Multimerization of human immunodeficiency virus type 1 Gag promotes its localization to barges, raft-like membrane microdomains

O W Lindwasser  1 M D Resh
Affiliations

Multimerization of human immunodeficiency virus type 1 Gag promotes its localization to barges, raft-like membrane microdomains

O W Lindwasser et al. J Virol. 2001 Sep.

Abstract

The Gag polyprotein of human immunodeficiency virus type 1 (HIV-1) organizes the assembly of nascent virions at the plasma membrane of infected cells. Here we demonstrate that a population of Gag is present in distinct raft-like membrane microdomains that we have termed "barges." Barges have a higher density than standard rafts, most likely due to the presence of oligomeric Gag-Gag assembly complexes. The regions of the Gag protein responsible for barge targeting were mapped by examining the flotation behavior of wild-type and mutant proteins on Optiprep density gradients. N-myristoylation of Gag was necessary for association with barges. Removal of the NC and p6 domains shifted much of the Gag from barges into typical raft fractions. These data are consistent with a model in which multimerization of myristoylated Gag proteins drives association of Gag oligomers into raft-like barges. The functional significance of barge association was revealed by several lines of evidence.
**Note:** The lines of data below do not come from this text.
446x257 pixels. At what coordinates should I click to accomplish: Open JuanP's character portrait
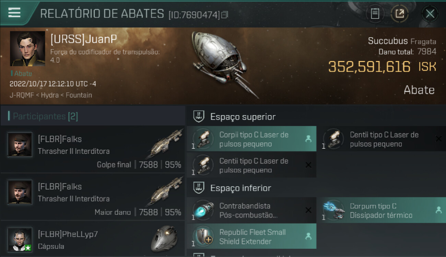coord(27,49)
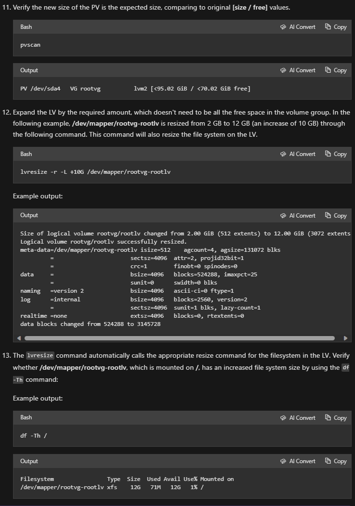Viewport: 355px width, 506px height.
Task: Click the left scroll arrow under the lvresize output
Action: [18, 338]
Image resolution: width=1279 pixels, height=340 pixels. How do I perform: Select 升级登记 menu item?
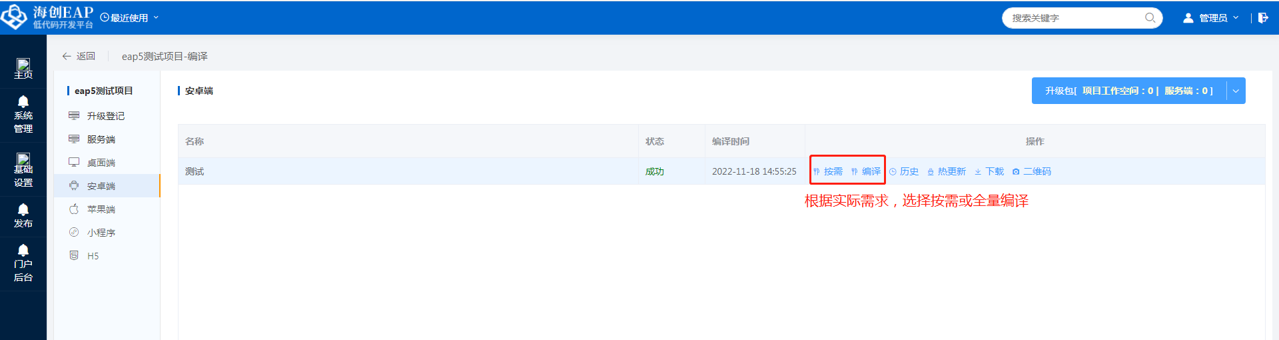click(105, 116)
First, Gag isolated from virus-like particles was almost entirely localized in barges. Moreover, a comparison of wild-type Gag with Fyn(10)Gag, a chimeric protein containing the N-terminal sequence of Fyn, revealed that Fyn(10)Gag exhibited increased affinity for barges and a two- to fourfold increase in particle production. These results imply that association of Gag with raft-like barge membrane microdomains plays an important role in the HIV-1 assembly process.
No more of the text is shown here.